Saved data entries:
Start of Block
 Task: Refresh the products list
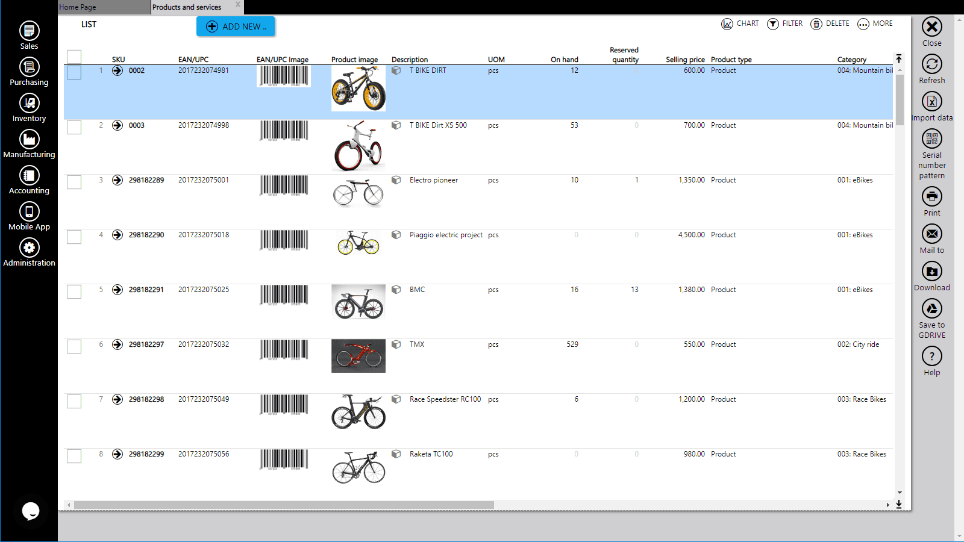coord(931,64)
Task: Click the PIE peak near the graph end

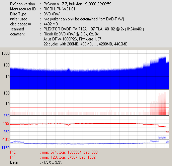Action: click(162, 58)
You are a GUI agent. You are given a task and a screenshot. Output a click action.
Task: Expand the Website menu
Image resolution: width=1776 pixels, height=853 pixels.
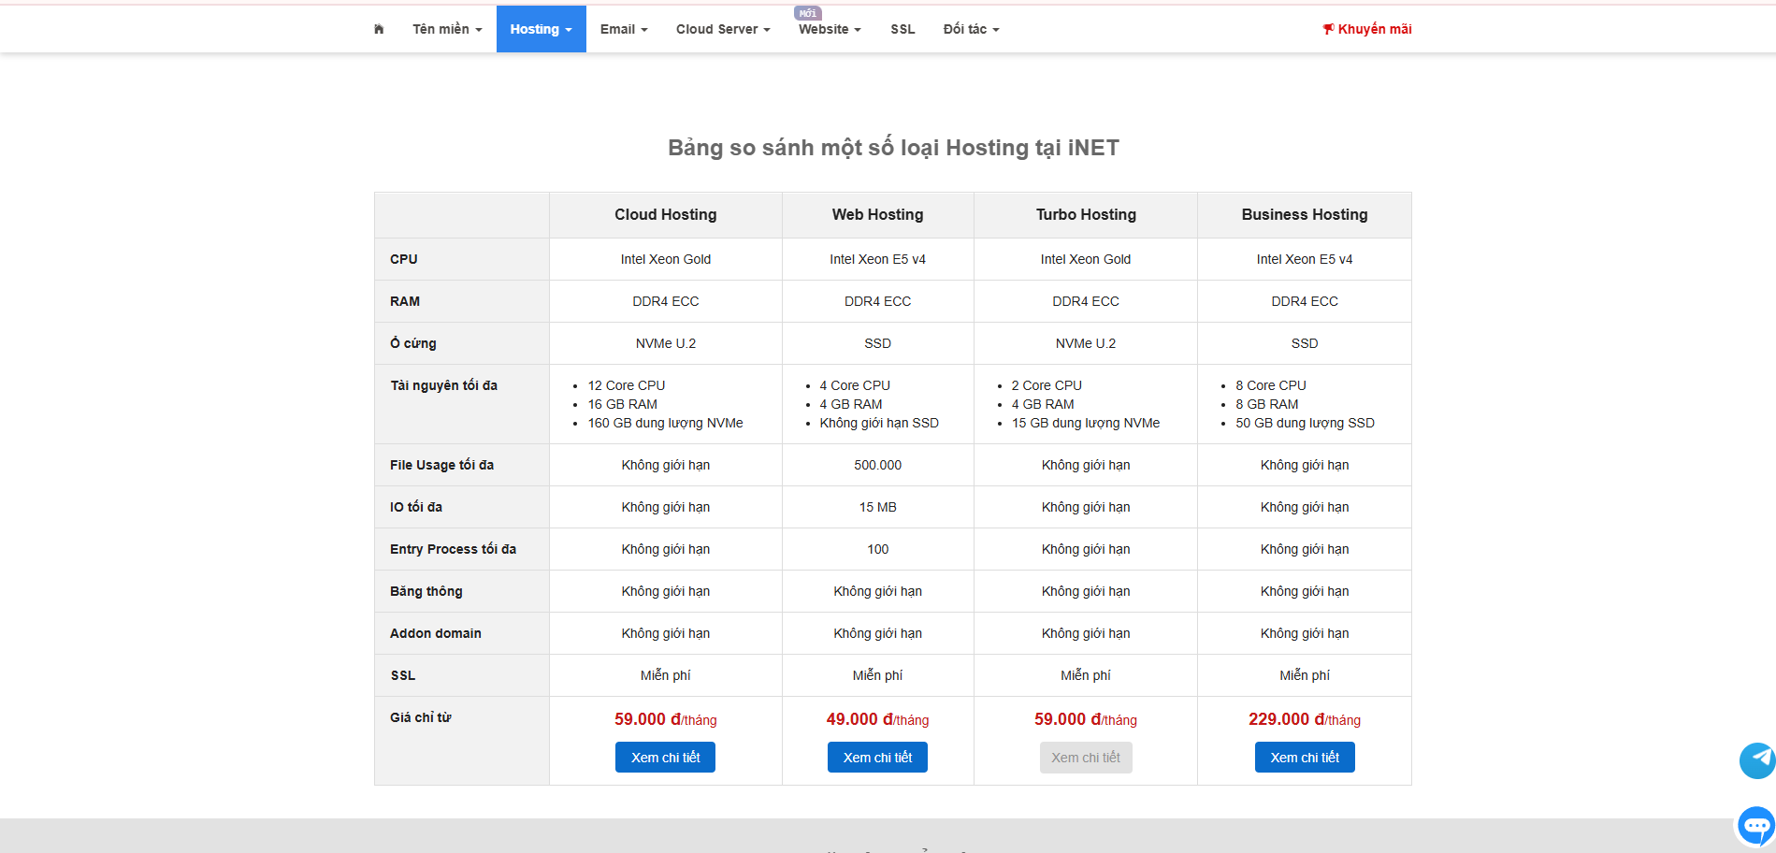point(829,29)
End of Block
**TASK STATEMENT:**
Print the data above in full and exactly as it appears, skipping the pictures.

**ANSWER TO THIS EXERCISE:**
 Task: Refresh the products list
coord(931,64)
Task: Click the PIE peak near the graph end

Action: click(162, 58)
You are a GUI agent. You are given a task and a screenshot. Output a click action.
Task: Expand the Website menu
Image resolution: width=1776 pixels, height=853 pixels.
point(829,29)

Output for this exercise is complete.